A rare phenomenon discovered by quantum scientists may hold the key to creating a ‘perfect switch’ in quantum devices that can switch between being an insulator and a superconductor. The study, led by the University of Bristol and published in Science, discovered that these two opposing electronic states exist within purple bronze, a one-dimensional metal made up of individual conducting chains of atoms.
Tiny changes in the material, such as those caused by a small stimulus such as heat or light, can cause an instant transition from an insulator with zero conductivity to a superconductor with unlimited conductivity, and vice versa. This polarized versatility, referred to as ’emergent symmetry,’ has the potential to provide an ideal On/Off switch in future quantum technology developments.
Lead author Nigel Hussey, Professor of Physics at the University of Bristol, said: “It’s a really exciting discovery which could provide a perfect switch for quantum devices of tomorrow. The remarkable journey started 13 years ago in my lab when two Ph.D. students, Xiaofeng Xu, and Nick Wakeham, measured the magnetoresistance – the change in resistance caused by a magnetic field – of purple bronze.”
Finding no coherent explanation for this puzzling behavior, the data lay dormant and published unpublished for the next seven years. A hiatus like this is unusual in quantum research, though the reason for it was not a lack of statistics.
Prof Hussey
The resistance of purple bronze was highly dependent on the direction in which the electrical current was introduced in the absence of a magnetic field. Its temperature dependence was also somewhat complex. The resistance is metallic at room temperature, but as the temperature drops, the resistance reverses and the material appears to become an insulator. The resistance then plummets again at the lowest temperatures as it transitions into a superconductor. Despite this complexity, magnetoresistance was discovered to be extremely simple. It was essentially the same regardless of which way the current or field was aligned, and it followed a perfect linear temperature dependence all the way from room temperature to the superconducting transition temperature.
“Finding no coherent explanation for this puzzling behavior, the data lay dormant and published unpublished for the next seven years. A hiatus like this is unusual in quantum research, though the reason for it was not a lack of statistics,” Prof Hussey explained.
“Such simplicity in the magnetic response invariably belies a complex origin and as it turns out, its possible resolution would only come about through a chance encounter.”
In 2017, Prof Hussey was working at Radboud University and saw advertised a seminar by physicist Dr Piotr Chudzinski on the subject of purple bronze. At the time few researchers were devoting an entire seminar to this little-known material, so his interest was piqued.
“In the seminar, Chudzinski proposed that the resistive upturn may be caused by interference between conduction electrons and elusive, composite particles known as ‘dark excitons,'” Prof Hussey said. After the seminar, we talked and proposed an experiment to test his theory. The following measurements essentially confirmed it.”
Prof Hussey, encouraged by this success, resurrected Xu and Wakeham’s magnetoresistance data and showed it to Dr Chudzinski. Chudzinski was intrigued by the data’s two central features: linearity with temperature and independence from current and field orientation. He was also intrigued by the fact that the material itself could exhibit both insulating and superconducting behavior depending on how the material was grown.

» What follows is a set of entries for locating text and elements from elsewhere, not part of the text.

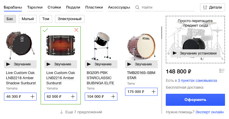
Task: Add the 46 300 ₽ Yamaha drum
Action: click(x=33, y=97)
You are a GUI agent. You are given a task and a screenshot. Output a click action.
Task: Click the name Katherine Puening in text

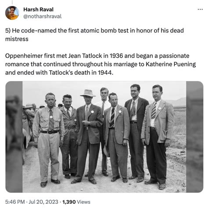click(x=171, y=64)
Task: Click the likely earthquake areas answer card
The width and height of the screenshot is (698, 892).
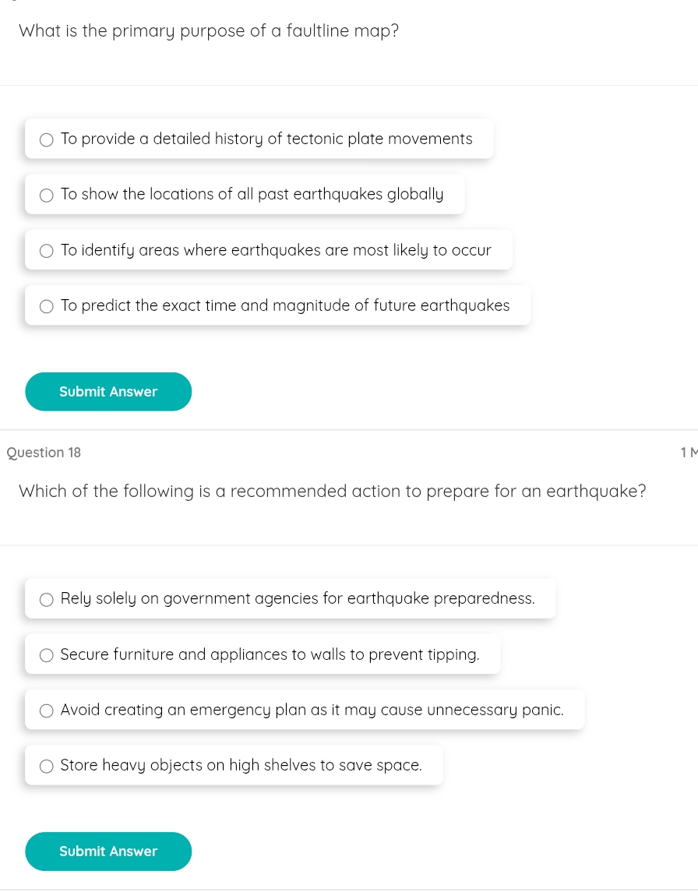Action: 269,250
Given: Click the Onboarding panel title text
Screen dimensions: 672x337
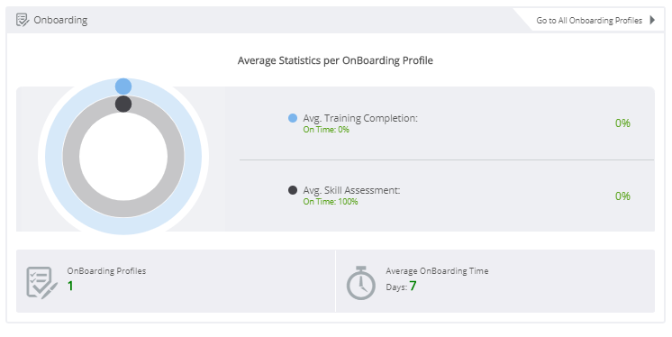Looking at the screenshot, I should click(x=60, y=20).
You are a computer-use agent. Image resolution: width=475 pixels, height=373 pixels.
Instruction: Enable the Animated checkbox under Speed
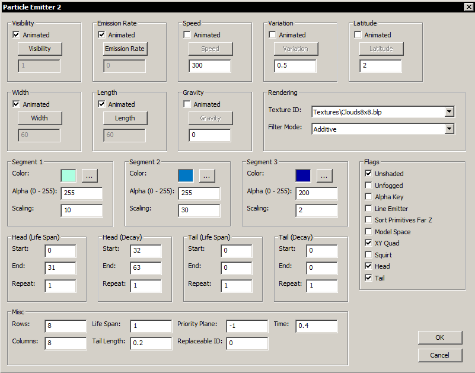coord(187,35)
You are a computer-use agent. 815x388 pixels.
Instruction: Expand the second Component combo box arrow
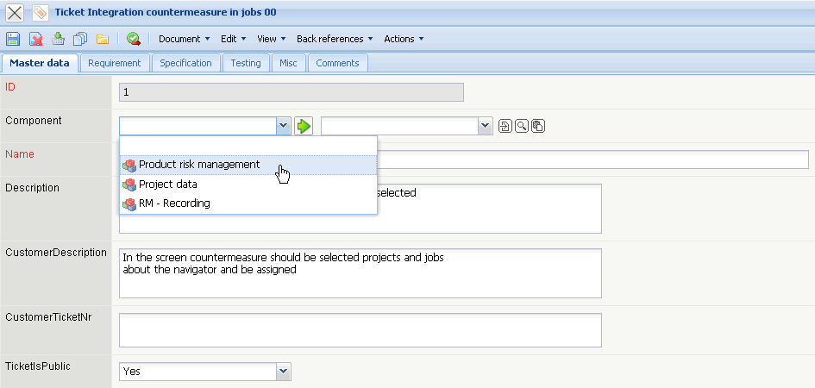485,126
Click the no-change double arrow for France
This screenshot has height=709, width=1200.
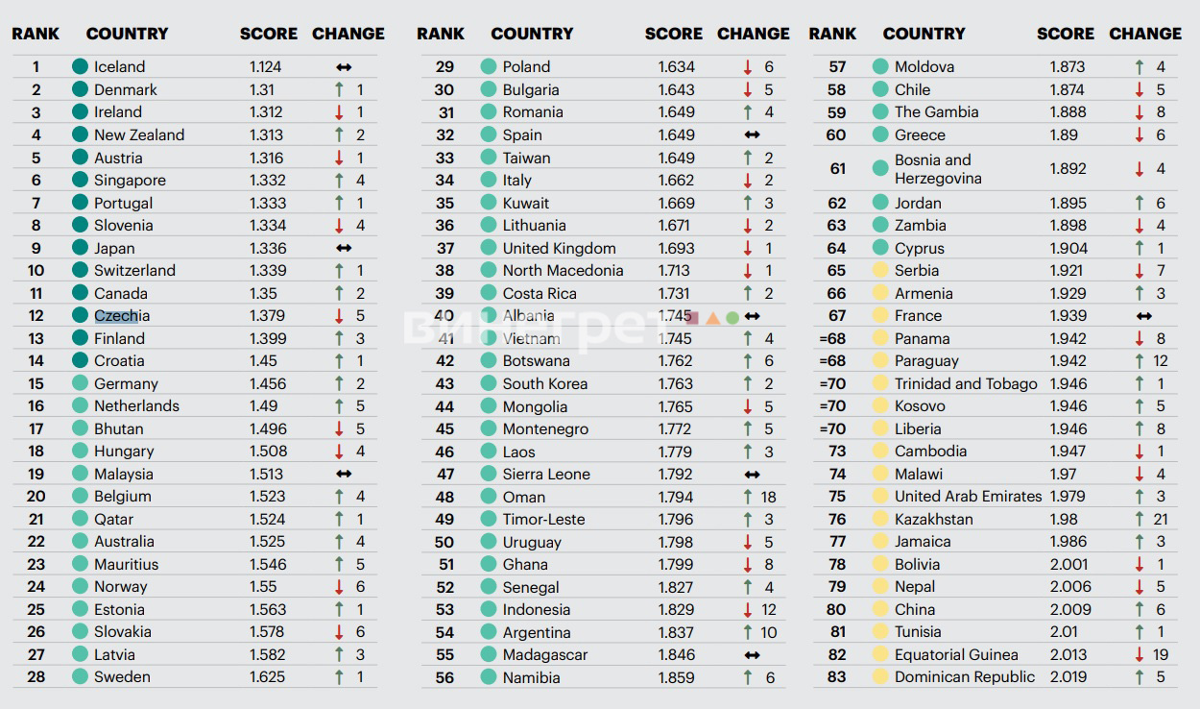1143,316
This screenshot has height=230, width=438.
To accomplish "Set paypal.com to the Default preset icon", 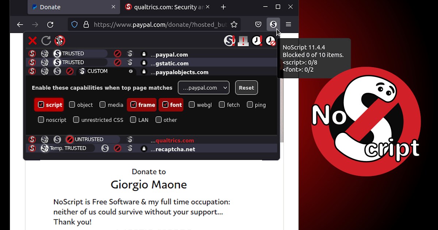I will coord(32,53).
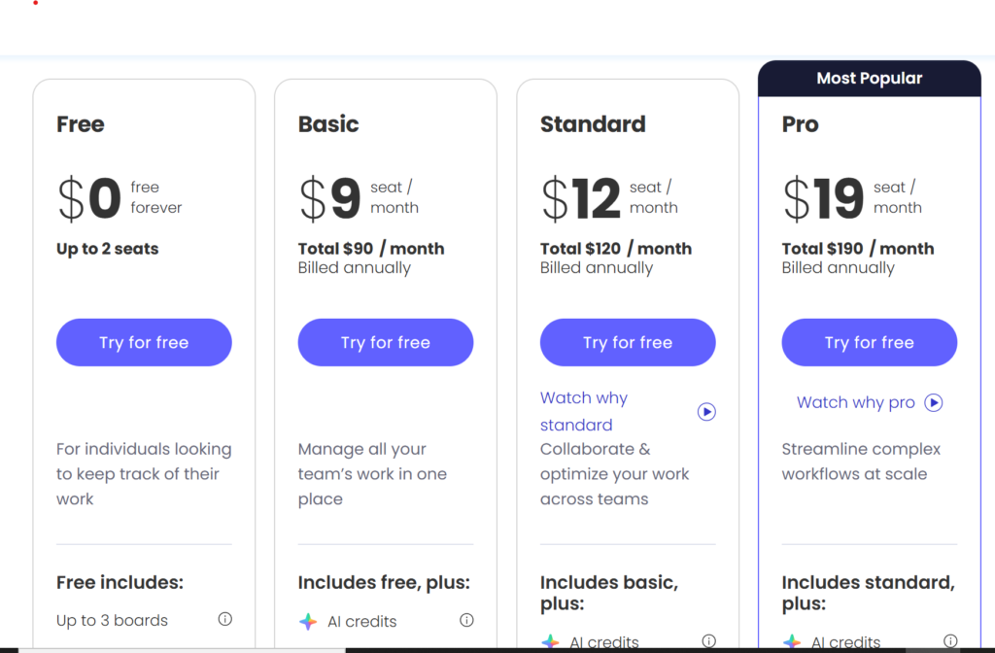995x653 pixels.
Task: Select the Free plan heading
Action: point(81,124)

Dr Chudzinski wondered whether rather than transforming completely into an insulator, the interaction between the charge carriers and the excitons he’d introduced earlier could cause the former to gravitate towards the boundary between the insulating and superconducting states as the temperature is lowered. At the boundary itself, the probability of the system being an insulator or a superconductor is essentially the same.
Prof. Hussey went on to say: “Such physical symmetry is an unusual state of affairs and to develop such symmetry in a metal as the temperature is lowered, hence the term ’emergent symmetry’, would constitute a world-first.”
Physicists are well-versed in the phenomenon of symmetry breaking, which occurs when an electron system’s symmetry is reduced due to cooling. An ice crystal’s complex arrangement of water molecules is an example of broken symmetry. The inverse, on the other hand, is an extremely rare, if not unique, occurrence. Returning to the water/ice analogy, it appears that as the ice cools further, the complexity of the ice crystals ‘melts’ into something as symmetric and smooth as a water droplet.
Dr Chudzinski, now a Research Fellow at Queen’s University Belfast, said: “Imagine a magic trick where a dull, distorted figure transforms into a beautiful, perfectly symmetric sphere. This is, in a nutshell, the essence of emergent symmetry. The figure in question is our material, purple bronze, while our magician is nature itself.”
Another PhD student at Radboud University, Maarten Berben, investigated an additional 100 individual crystals, some insulating and others superconducting, to see if the theory held water.
“After Maarten’s Herculean effort, the story was complete, and the reason why different crystals exhibited such wildly different ground states became apparent,” Prof Hussey added. In the future, this ‘edginess’ could be used to create switches in quantum circuits where tiny stimuli induce profound, orders-of-magnitude changes in switch resistance.”